By Sonia Hickey and Ugur Nedim
Most first born children would say they’re not surprised by the theory that their younger siblings are more likely to end up on the wrong side of the law. And actually, there’s an ever-growing body of evidence to support this theory.
A study completed earlier this year that followed thousands of sets of brothers in two countries with vastly different environments and cultures, has firmly concluded that second-borns are more likely to test authority than their older siblings. The study found they are more likely to rebel and to find themselves in trouble with authorities.
The study, which followed brothers in both Denmark and Florida, found that despite the differences in ‘environments’ across the two locations, one fact remained true: consistently, second-born boys were 20 to 40 percent more likely to be disciplined in school and come into adverse contact with the criminal justice system than first-born boys.
It’s not the first time this kind of research has been undertaken, and remarkably, each published study has reached a similar conclusion.
Psychologists have long been interested in the effect of birth order on personality and behaviour, and there are several books that explore the subject including Frank Sulloway’s ‘Born to Rebel‘ which was first published in the 1960s. Sulloway’s most significant finding was that eldest children identify with parents and authority, and generally support the status quo, whilst their younger siblings are more likely to rebel against it.
More recently, the popular parenting book ‘Why First Borns Want to Rule the World and Last Borns Want to Change it’, drew comparable conclusions about the effect of birth order on the way we live our lives.
But the findings became even more interesting when there are more than two-siblings in a household. Studies suggest that ‘middle children’ are around 33% more likely to exhibit delinquent behaviours than first-born, and last-born children are about 20% more likely to exhibit these behaviours than first-born.
Why does birth order have such an impact?
In the most recent study conducted across Denmark and Florida, the authors identified that the higher risk of delinquency was likely due to the fact that second-born children do not receive the one-on-one focus and doting attention from their parents that their older siblings did, and as a result, they may act out in order to get attention. This tendency can become ingrained and flow onto school and general conduct.

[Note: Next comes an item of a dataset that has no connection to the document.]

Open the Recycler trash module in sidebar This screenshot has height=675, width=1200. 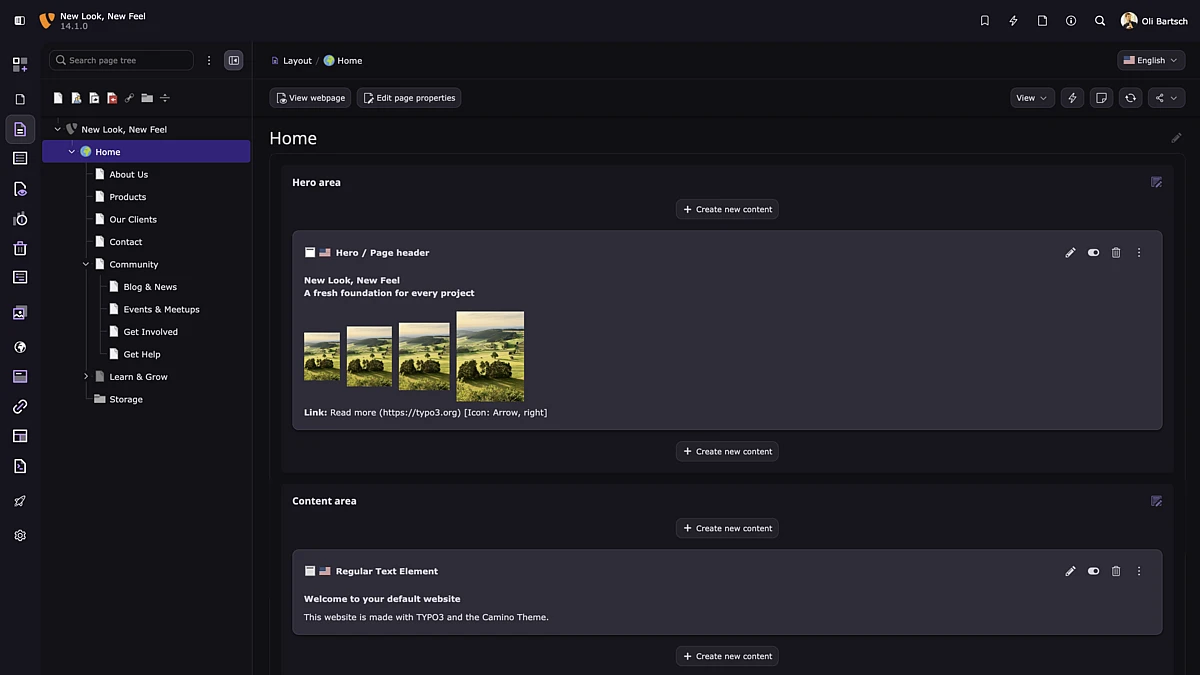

The authors also point to the fact that parents tend to take more time off work when they have their first child compared to their second, which can mean that second-borns are not only competing with their older sibling for attention, they are also contending with their parents’ careers and other responsibilities.
The authors further found that anti-social conduct may arise from second-borns looking up to their older sibling as role models, while first-borns look to their parents.

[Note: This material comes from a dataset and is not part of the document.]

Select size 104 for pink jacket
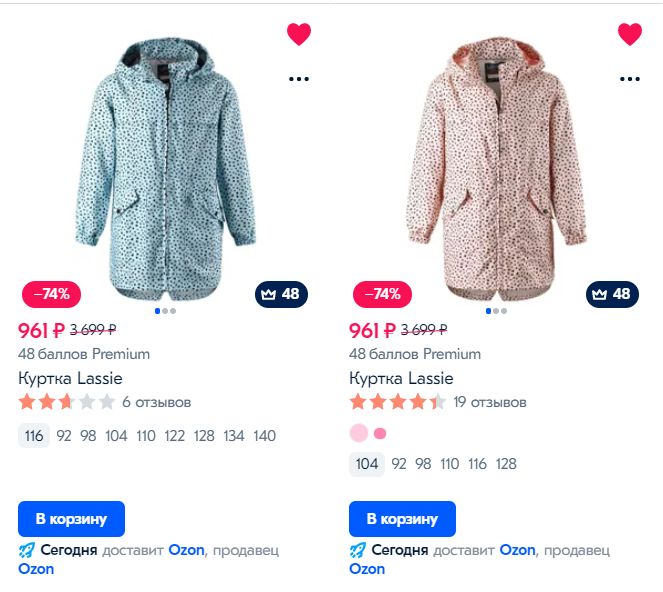The width and height of the screenshot is (663, 592). pyautogui.click(x=367, y=464)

In other words, the oldest child spends more developmental time around adults, which, in turn, leads to more ‘socially acceptable’ conduct. A second-born, on the other hand, will be looking to a toddler or a school-age child as a role model—one who will naturally be less mature, more impulsive and perhaps even egotistical.
What about grades?
There’s also a question of academic ability in the mix. Previous research has found that, as a result of the dedicated time and input from parents, the oldest siblings tend to get better grades than their younger sisters and brothers.
There’s little doubt that parental involvement plays a critical role in the way children develop into adults, and how they then conduct themselves as members of society.

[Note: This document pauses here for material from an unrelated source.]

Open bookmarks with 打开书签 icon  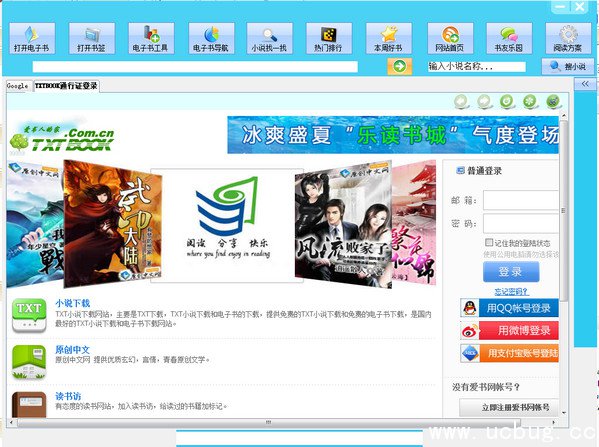(x=91, y=38)
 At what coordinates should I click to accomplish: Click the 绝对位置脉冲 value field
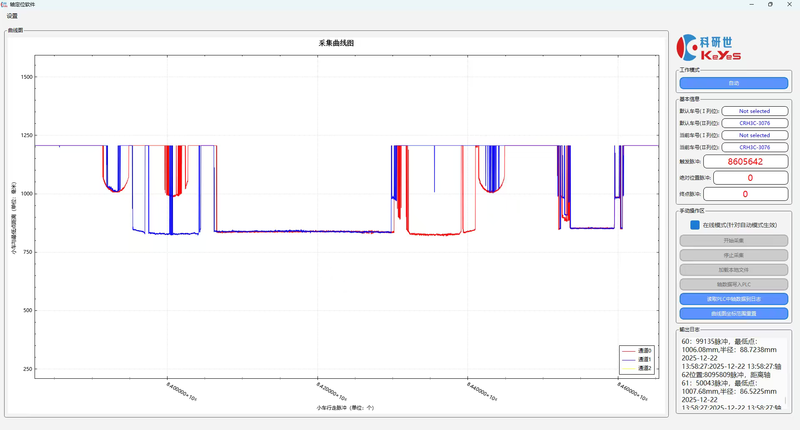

One particular study which looked at factors influencing juvenile crime rates suggested there are three strong influences in children’s lives, particularly as they move into adolescence and young adulthood: these primary influencers are peers, parents and family, and community.
The role of parents
Parenting and family has perhaps the strongest influence, meaning that children with a low-level of parental involvement are more likely to be delinquent, and this, in turn, backs up what we know about the risks faced by children who aren’t raised in stable, nurturing family environments.
So if we are to draw a single conclusion, it would be that parental involvement is critical in instilling life skills and social norms into children – we need to keep teaching our young people positive life skills and give them a strong desire to participate productively within society, rather than outside it.